It is something of a surprise to see Shapira join the ranks of these and other chroniclers. Although she has written numerous important articles and edited several valuable volumes dealing with post-1948 Israel, her own research and writing have focused mostly on developments in British Palestine in the first half of the 20th century. Her very first book, based on her doctoral dissertation, was a history of the struggle over what was called “Hebrew labor,” the employment in the Palestinian Jewish economy of an exclusively Jewish labor force, between 1929 and 1939. Shapira’s most popular book was a two-volume biography (abridged to one volume in English) of Berl Katznelson, the Zionist labor leader who died in 1944. Her Land and Power, an account of “the Zionist resort to force,” ends in 1948. And even her biography of Yigal Allon, a leading figure in the political history of Israel’s first decades, deals entirely with his earlier military career and does not go beyond an account of his role in Israel’s War of Independence.
These and Shapira’s other books about the life and culture of the Yishuv are replete with penetrating insight into the complex processes that culminated in the establishment of the Jewish state. She has succeeded in portraying many of the strong and colorful figures of Israel’s founding generations in full. In her pages, their ideological and tactical debates come alive again—and so do the poets of the day, whom she strategically cites to capture something of the spirit of the times that might otherwise elude her own more prosaic efforts.
What she has done so effectively in lengthy but closely focused tomes (the original version of the Katznelson biography is more than a thousand pages long) is not the sort of thing that can be easily replicated in a general history, at least not in one that a reader of average strength can conveniently carry. One therefore approaches the mere 152 pages in Israel: A History that deal with the years prior to 1948 with the knowledge that they cannot possibly match the virtues of Shapira’s other work on this subject. Still, they have many strengths of their own.

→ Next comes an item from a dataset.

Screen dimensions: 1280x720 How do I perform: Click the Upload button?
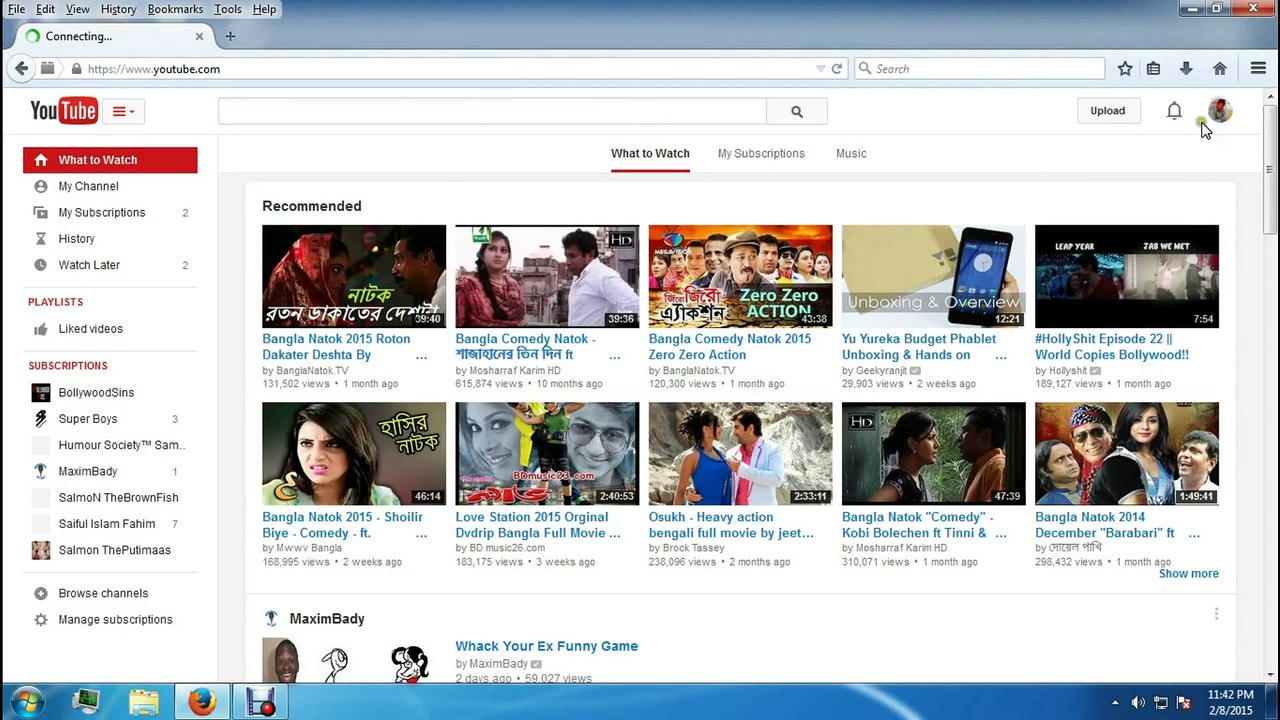tap(1107, 111)
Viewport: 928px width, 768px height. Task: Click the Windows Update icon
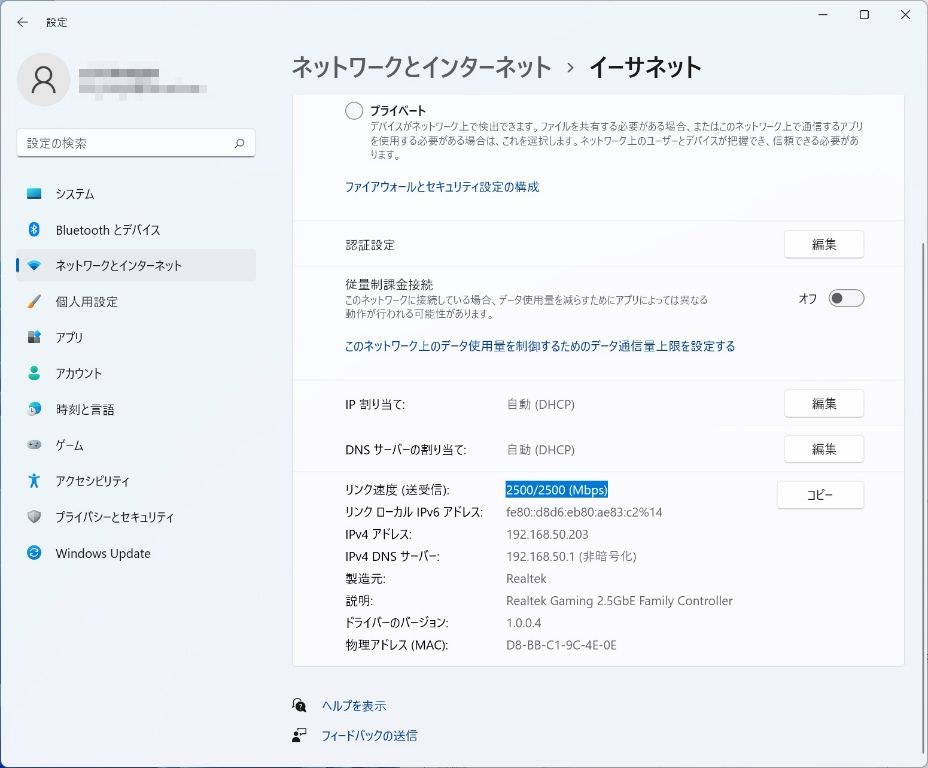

Shapira, for one thing, has done away with all sorts of errors that have been passed through the years from one short history of Israel to another. More times than one could easily count, authors have described the small group of idealistic young socialist immigrants who came to Palestine in the early 1880s as the standard-bearers of the First Aliya. Shapira, for her part, makes it clear that this group, the Bilu, was a small and select one, and that the overwhelming majority of the earliest settlers “were middle-aged Jews who came with their families out of a combination of personal and nationalist motives,” religiously observant people who “wanted to live a free life in Palestine ‘under their own vine and fig tree.'”
There is perhaps no more enduring myth in modern Jewish history than the notion than it was the trial of Alfred Dreyfus for treason that turned Theodor Herzl into a Zionist. While acknowledging that “Herzl observed the mass indignation that followed the Dreyfus trial,” Shapira correctly insists that it was “not this trial that aroused his sensitivity to the Jewish problem (anti-Semitism), as popular belief has it,” but other experiences. Observing that the “Fifth Aliya entered Zionist consciousness”-not to mention countless history books-“as the German aliya,” she sees fit to emphasize that “most of its immigrants-as with its predecessors-came from Eastern Europe.”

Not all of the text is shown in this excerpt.